(Input material Opens)

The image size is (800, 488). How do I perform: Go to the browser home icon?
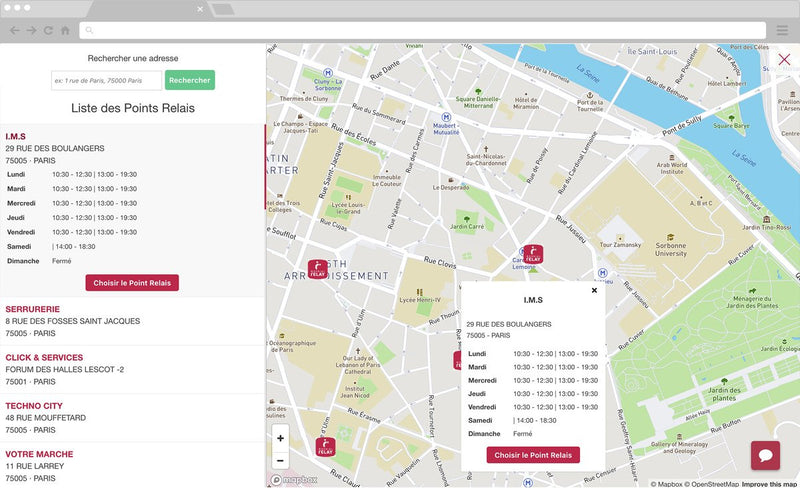tap(65, 30)
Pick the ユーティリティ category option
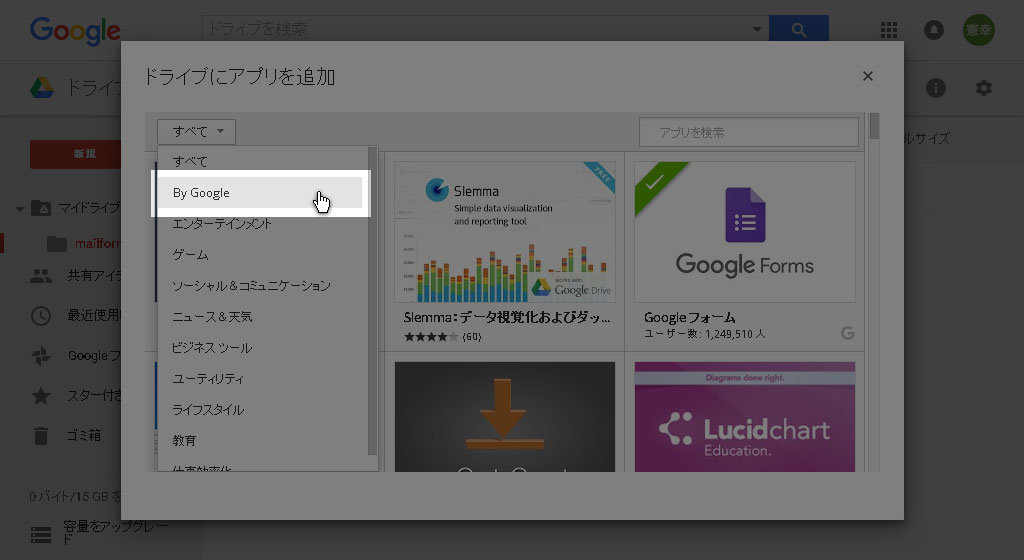 (208, 379)
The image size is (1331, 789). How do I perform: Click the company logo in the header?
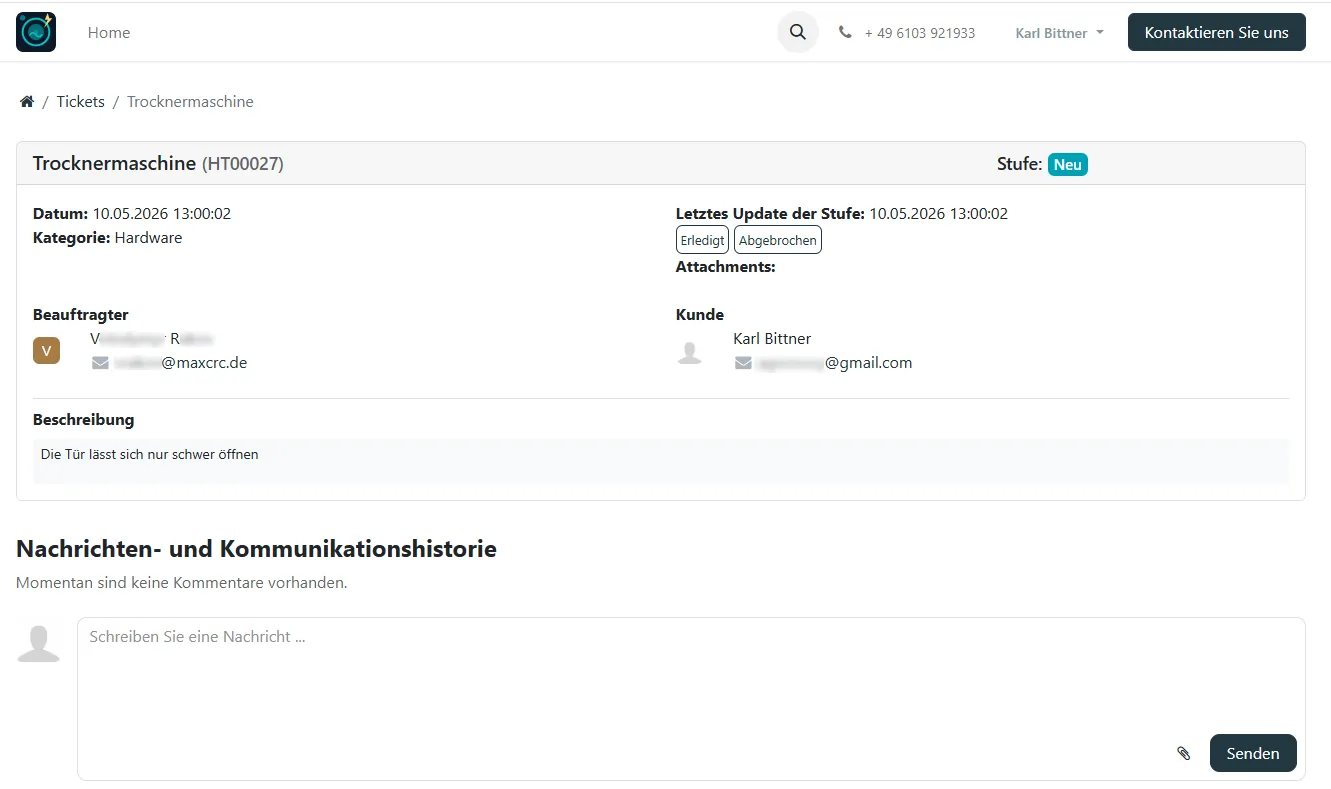pos(36,32)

(Input material Closes)

All lines from the one containing "The image size is (1331, 789)." through the final line of the entries above must be restated word for word, pictures excluded.

→ **Answer**
The image size is (1331, 789). How do I perform: Click the company logo in the header?
pos(36,32)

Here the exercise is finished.